The inhabitants of this region consequently developed a unique culture under the influence of Europe, and it was very different from the culture of the Middle East.

It was the beginning of a long-lasting Muslim era that ruled the Iberian Peninsula for almost 800 years and had a big impact on Portuguese and Spanish culture.

Achievements and Advancements of Moorish Spain

The Moors continued moving forward and occupied Sicily and Mazara in 827 AD, which allowed them to develop a port and consolidate the remaining part of the island.

During that time, 99 percent of the population of Christian Europe was illiterate [5], but the Muslims made education universal in Moorish Spain.

The entirety of Europe, at that time, only had two universities, while the Moors had 17, located in different regions, including Toledo, Seville, Malaga, Juenl, Granada, Cordova, and Almeria. 

In addition, they established more than 70 public libraries, which was something nonexistent in Europe.

The Moors maintained control of the Iberian Peninsula for centuries despite many wars. To complete the entire region, they used a simple Islamic tax system. All Christians and Jews of the Iberian Peninsula had to pay a tax to practice their religion peacefully.

It allowed Jews, Christians, and Muslims to live in peace and harmony for centuries and also enabled Moors to influence Spanish Christians. They started considering Moorish culture exotic and began to wear Muslim clothing [6].

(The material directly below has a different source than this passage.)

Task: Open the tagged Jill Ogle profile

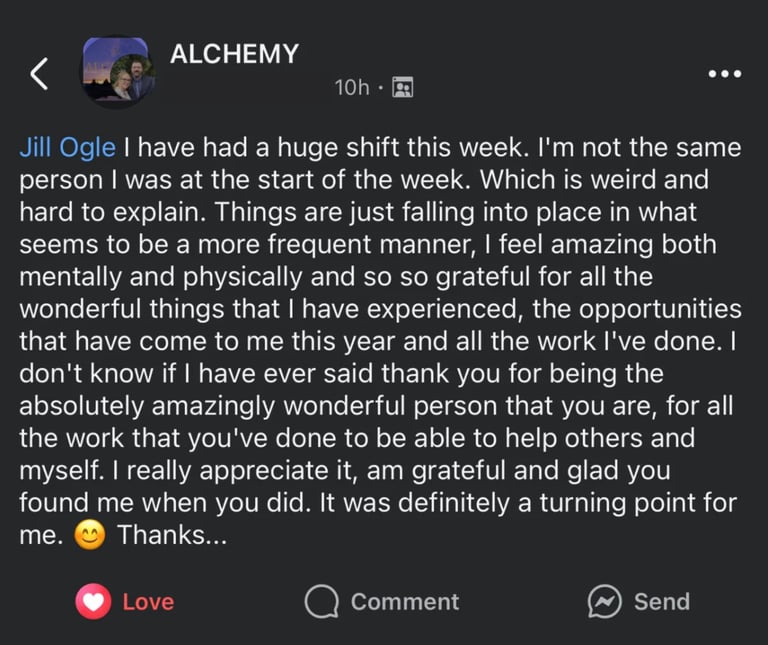Action: (x=68, y=149)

The Muslim world of that era also indulged in the development of science in different fields, such as Algebra, physics, and chemistry. The Algebraic number system and Algebra used in the modern western world was started by a Muslim scientist, Muhammad ibn Musa al-Khwarizmi [7].

Fall of Moorish Spain

The Moors ruled the Iberian Peninsula for almost 800 years, but the differences in culture and religion led to a conflict with the European Christian kingdoms. This conflict is known as Reconquista [8].

Moors were expelled from Sicily in 1224 AD to the Lucera settlement, which was also destroyed in 1300 AD by white-European Christians. 

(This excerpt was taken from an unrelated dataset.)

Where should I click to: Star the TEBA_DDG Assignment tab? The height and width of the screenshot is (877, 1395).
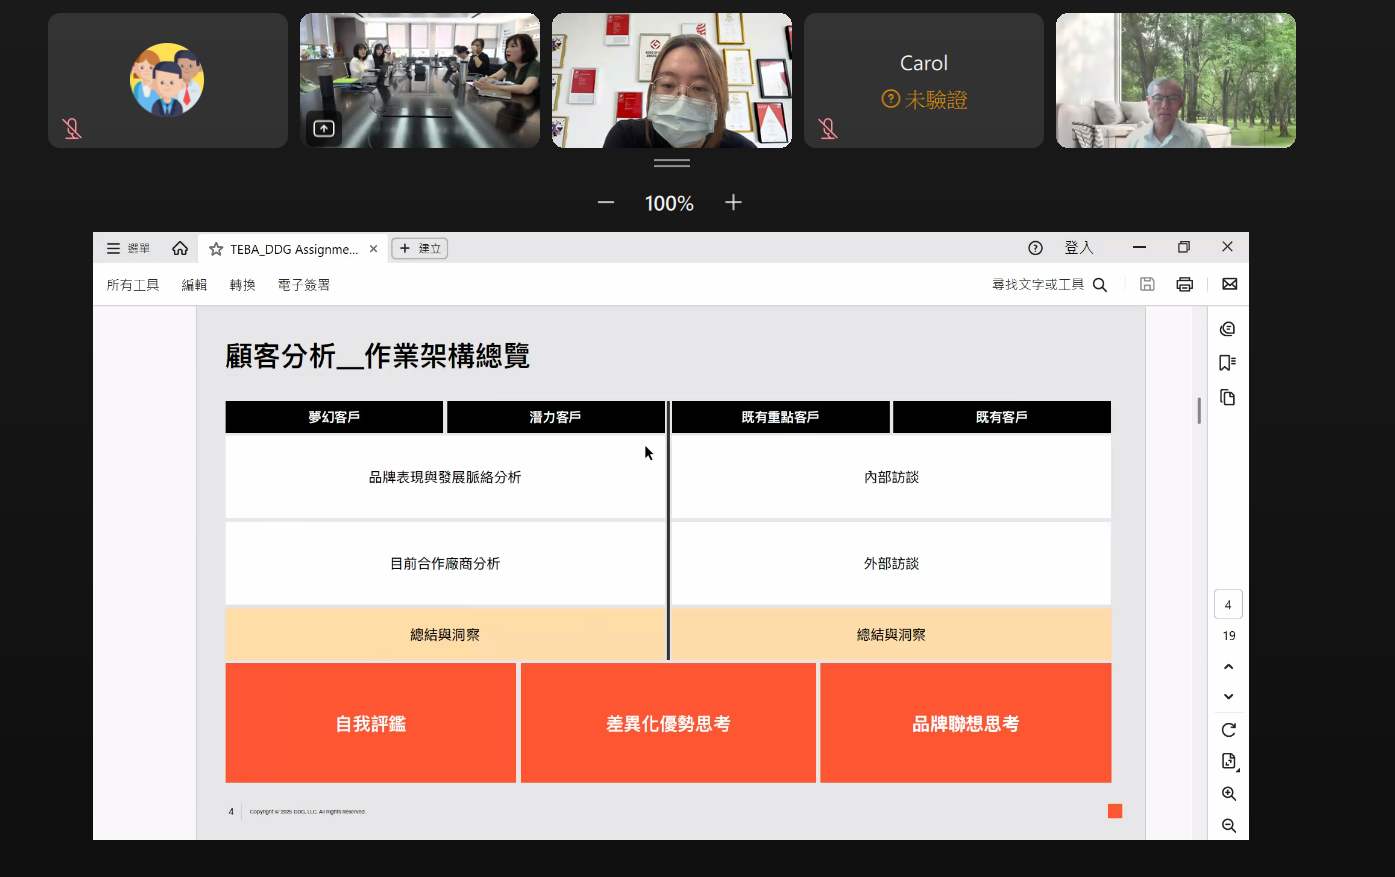216,249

Later in 1492 AD, the fall of Granada ended the Muslim rule in Spain. Many Muslim communities still remained in Spain, but they were also expelled from the region in 1609 AD.

Muslims weren’t the only ones who suffered because of the Reconquista. Jews living in Muslim Spain also experienced difficulties. That’s because the Iberian Peninsula was the only region in the entire Western Europe where Jews were allowed to live peacefully.

Jewish scholarship flourished alongside the Moorish scholars and scientists. It’s also known as the golden age of Jewish scholarship.

The Capitulation of Granada.
The Capitulation of Granada
Francisco Pradilla y Ortiz, Public domain, via Wikimedia Commons

The Stance of Moors After the Fall of Granada

After the Moors were defeated by the Christian kingdoms of Spain in 1492 AD, many of them were forced to convert to Christianity or face persecution. Those who converted to Christianity were known as Moriscos.

The Moriscos continued to face discrimination and persecution, and many of them were eventually expelled from Spain in the early 17th century. By then, the Morisco population in Spain had largely disappeared through conversion, expulsion, or voluntary migration.

Some of the Moors who were able to flee Spain settled in other parts of the Muslim world, such as North Africa and the Ottoman Empire. Others may have remained in Spain, but their culture and way of life were largely suppressed by the Spanish authorities.

Final Words

The Moors, originating in the Maghreb region of North Africa, were primarily descended from Arab and Berber people who had migrated to the region and converted to Islam.

In the 7th and 8th centuries, the Moors established several powerful Muslim states in the region. They were known for their advanced culture and learning and played an important role in the history of North Africa and Europe.

Despite the eventual fall of their states, they left a lasting legacy on the regions they once ruled.